(Data for locating words and elements)
— Begin —
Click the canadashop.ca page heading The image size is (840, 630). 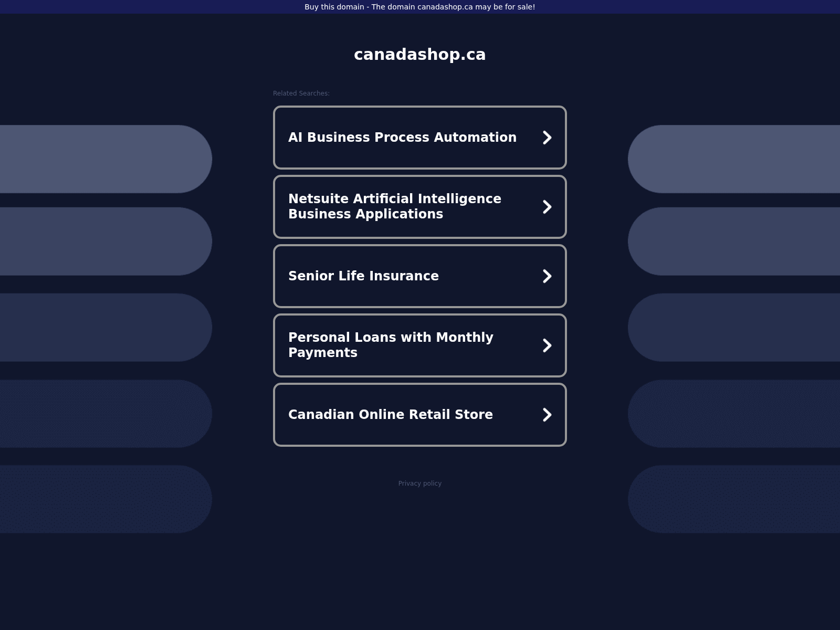pos(419,55)
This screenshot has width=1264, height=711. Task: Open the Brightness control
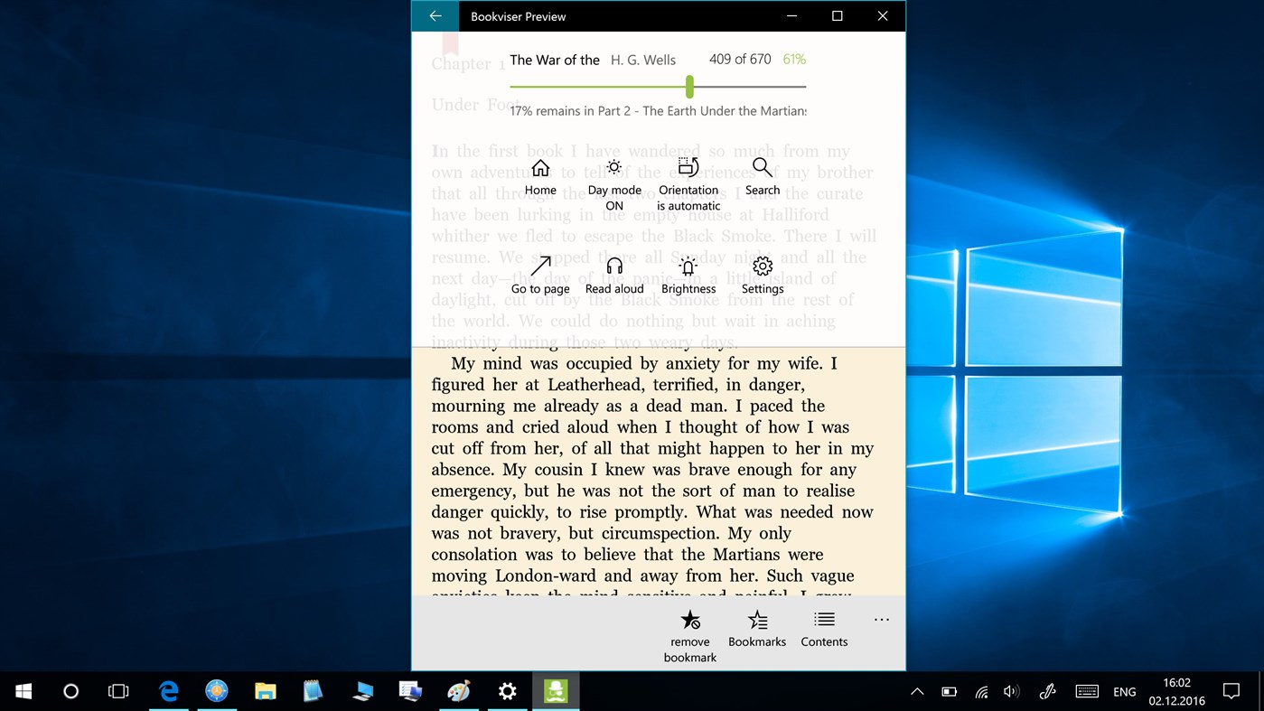coord(688,275)
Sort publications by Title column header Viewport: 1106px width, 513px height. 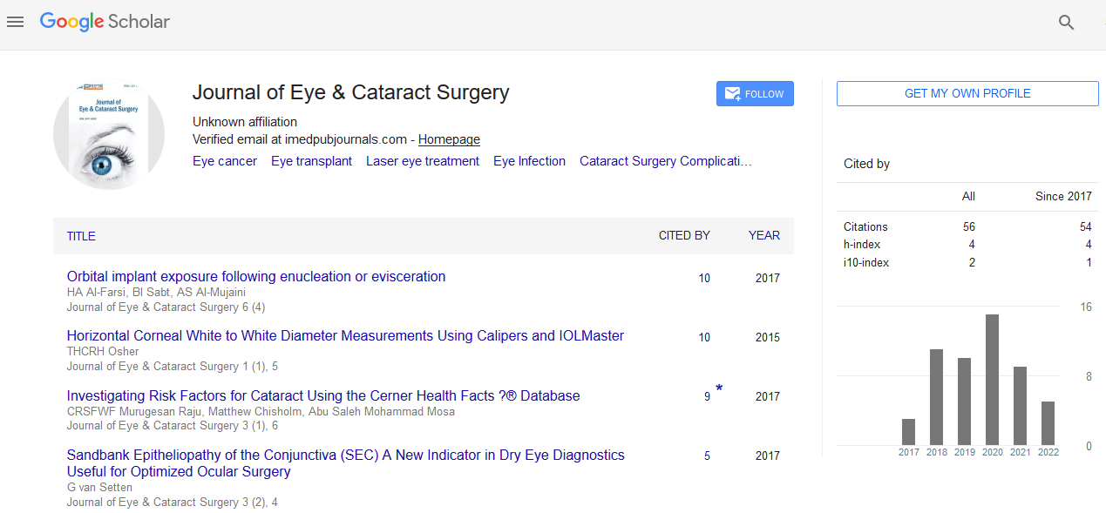tap(81, 236)
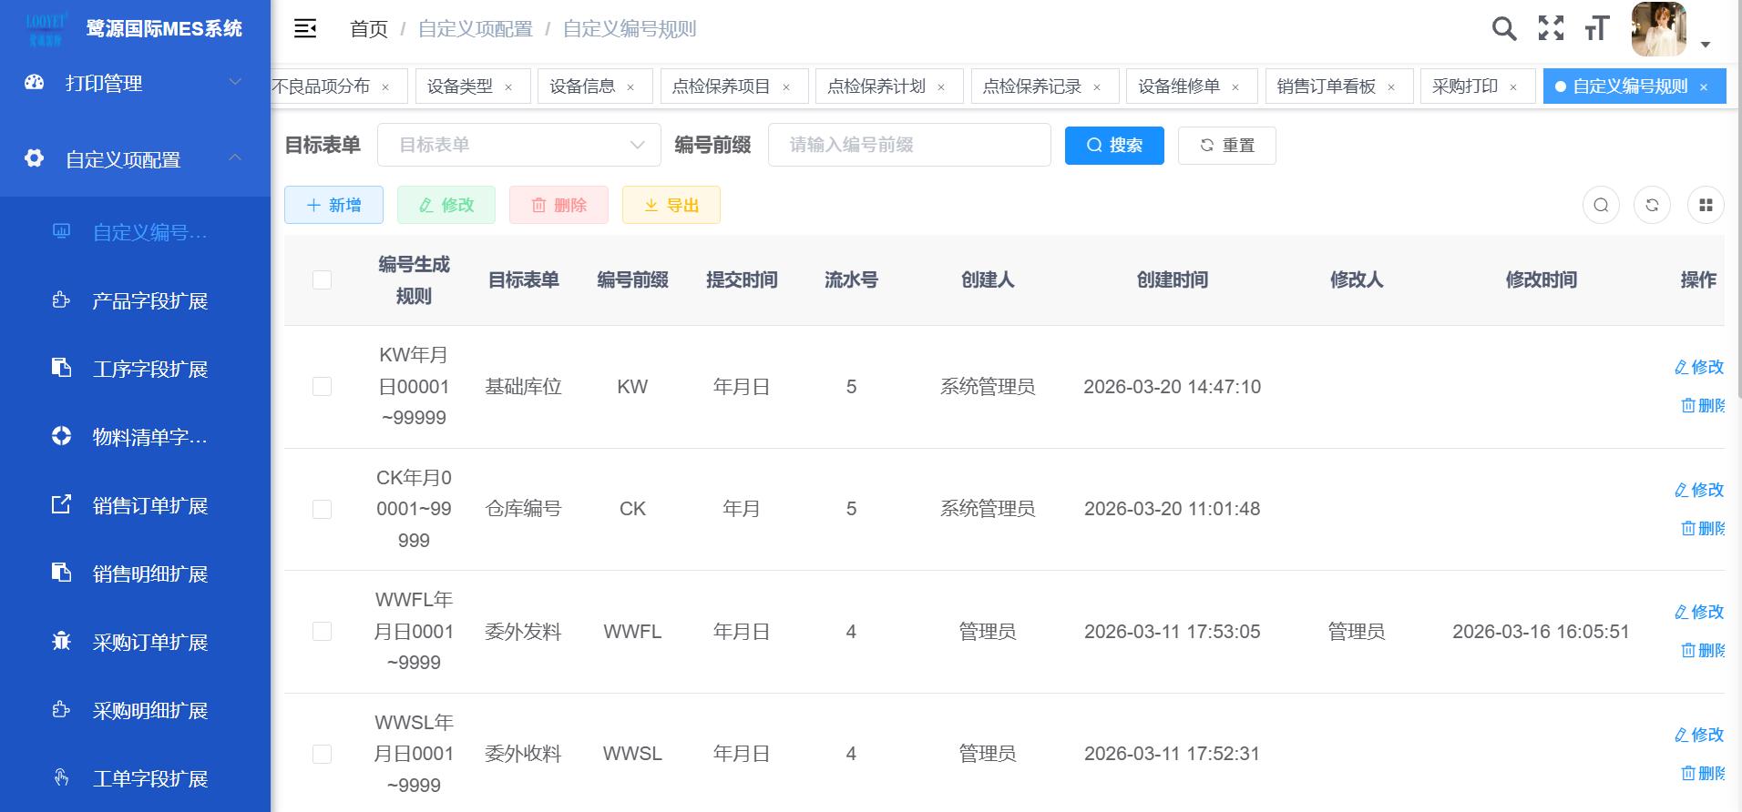Switch to the 设备类型 tab
Viewport: 1742px width, 812px height.
[x=460, y=86]
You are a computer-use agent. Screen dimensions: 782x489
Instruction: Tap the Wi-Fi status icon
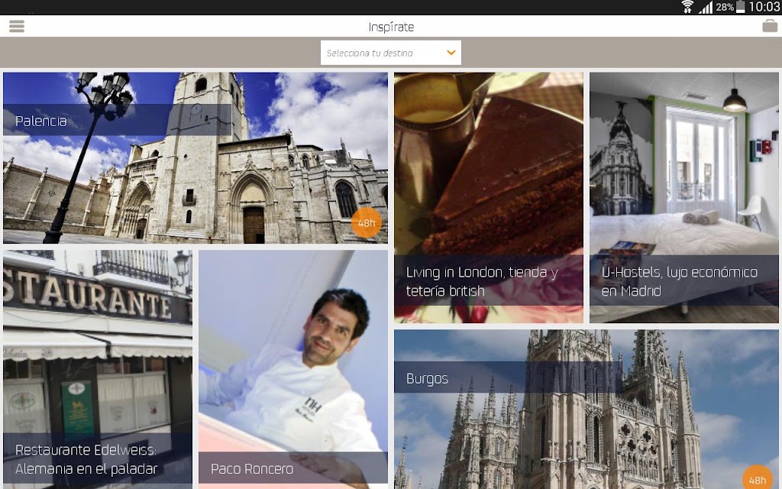click(x=687, y=7)
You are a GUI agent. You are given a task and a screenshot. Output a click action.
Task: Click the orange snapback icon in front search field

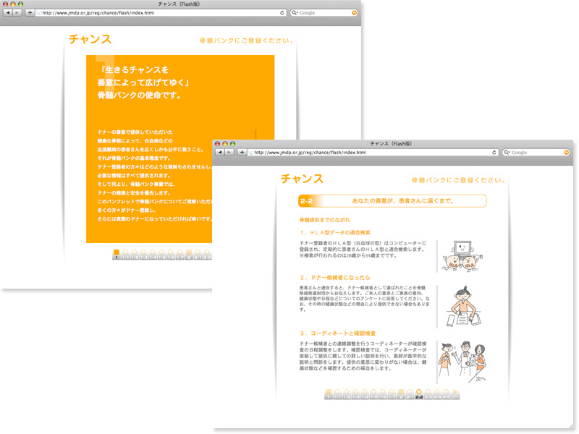567,153
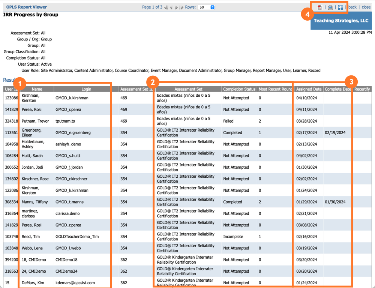Click the Teaching Strategies, LLC banner
This screenshot has height=288, width=375.
341,21
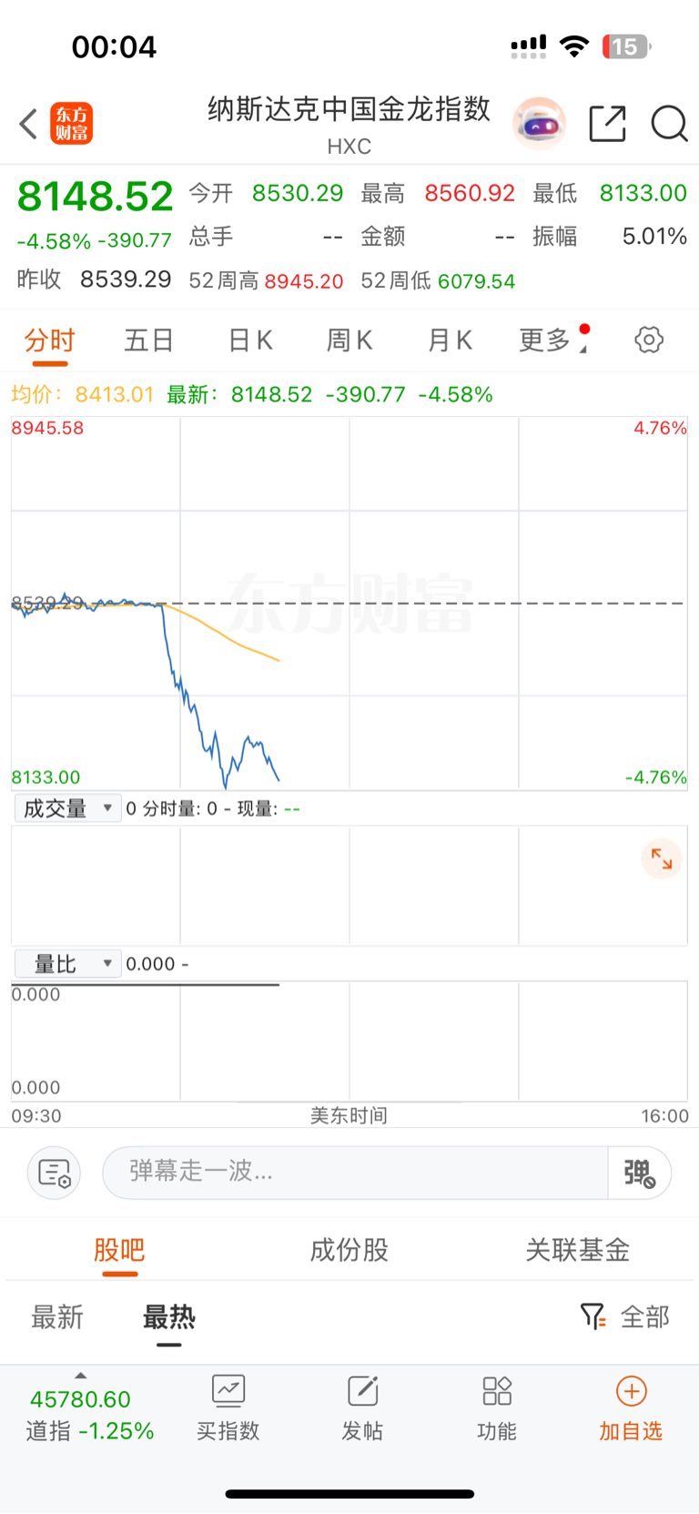Screen dimensions: 699x1514
Task: Open the share icon in header
Action: click(607, 124)
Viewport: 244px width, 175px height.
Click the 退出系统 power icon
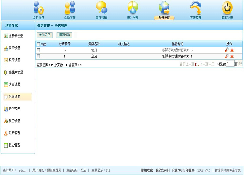click(x=227, y=8)

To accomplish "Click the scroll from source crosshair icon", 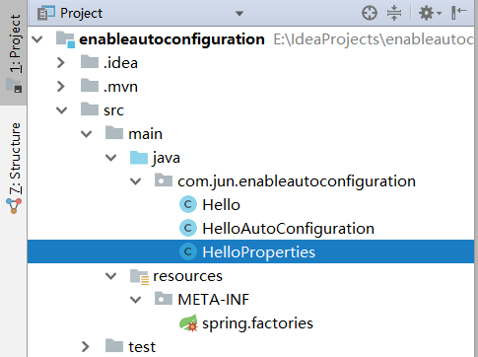I will coord(370,14).
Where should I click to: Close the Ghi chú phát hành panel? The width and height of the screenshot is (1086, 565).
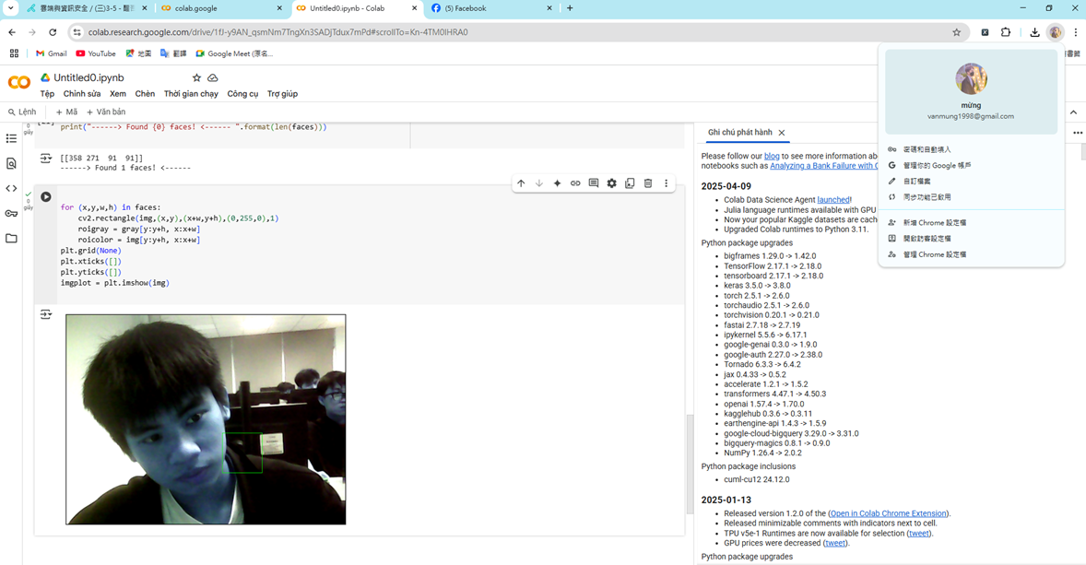[782, 133]
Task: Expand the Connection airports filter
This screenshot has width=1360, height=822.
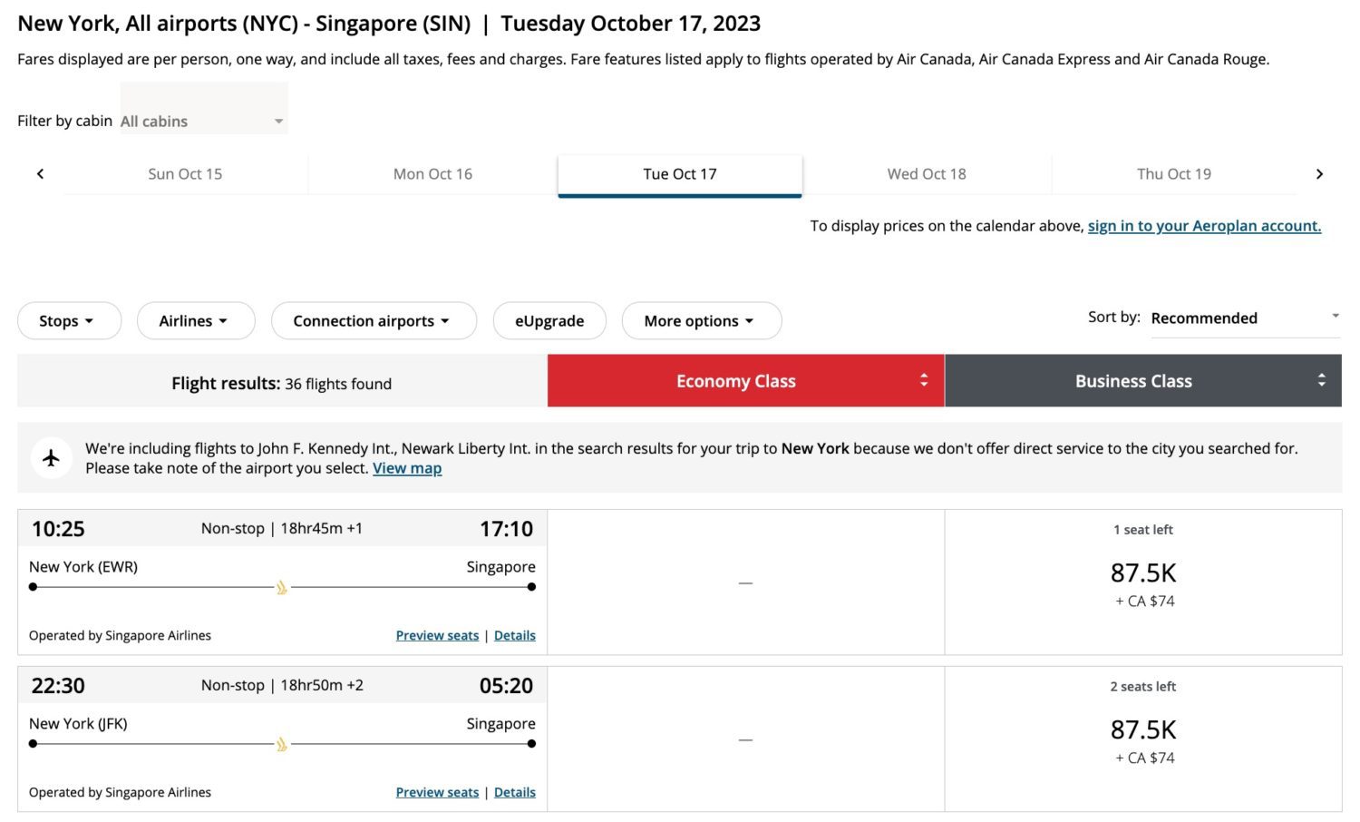Action: (373, 320)
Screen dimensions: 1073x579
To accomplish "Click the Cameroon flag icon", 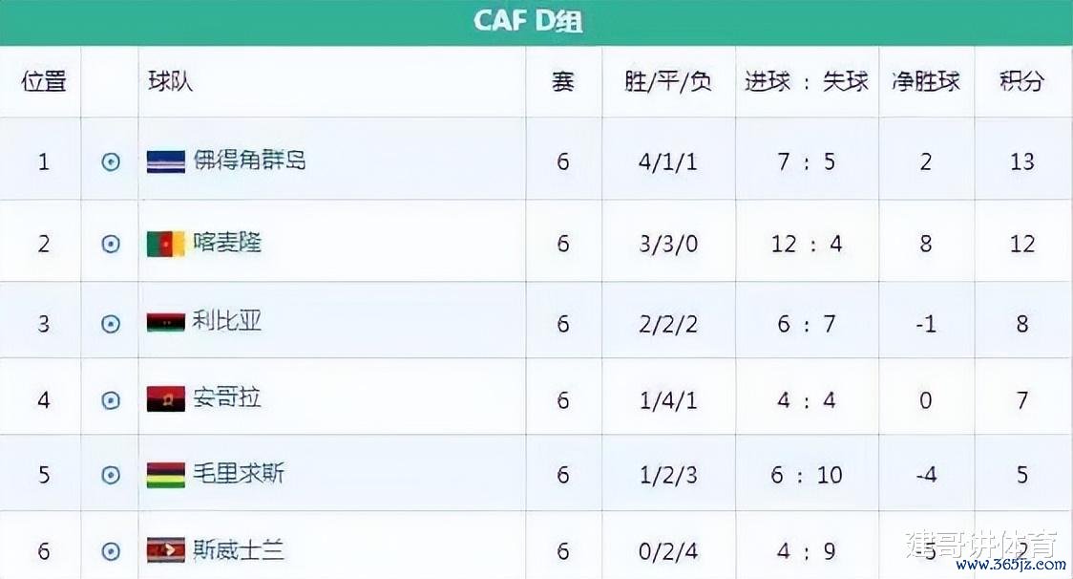I will coord(166,245).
— End —
EXERCISE TASK: Copy the data lines verbatim, starting at the line containing "You are a computer-use" and ending at the line containing "click(x=227, y=8)", with both lines included. Omit the pictures from your copy.

EXERCISE SOLUTION:
You are a computer-use agent. Screen dimensions: 782x489
Instruction: Tap the Wi-Fi status icon
click(x=687, y=7)
You are a GUI agent. You are given a task and a screenshot. Output a click action.
Task: Click the orange snapback icon in front search field

567,153
Click the Teaching Strategies, LLC banner
This screenshot has height=288, width=375.
341,21
Screen dimensions: 699x1514
Task: Open the share icon in header
Action: click(607, 124)
Viewport: 244px width, 175px height.
Click the 退出系统 power icon
click(x=227, y=8)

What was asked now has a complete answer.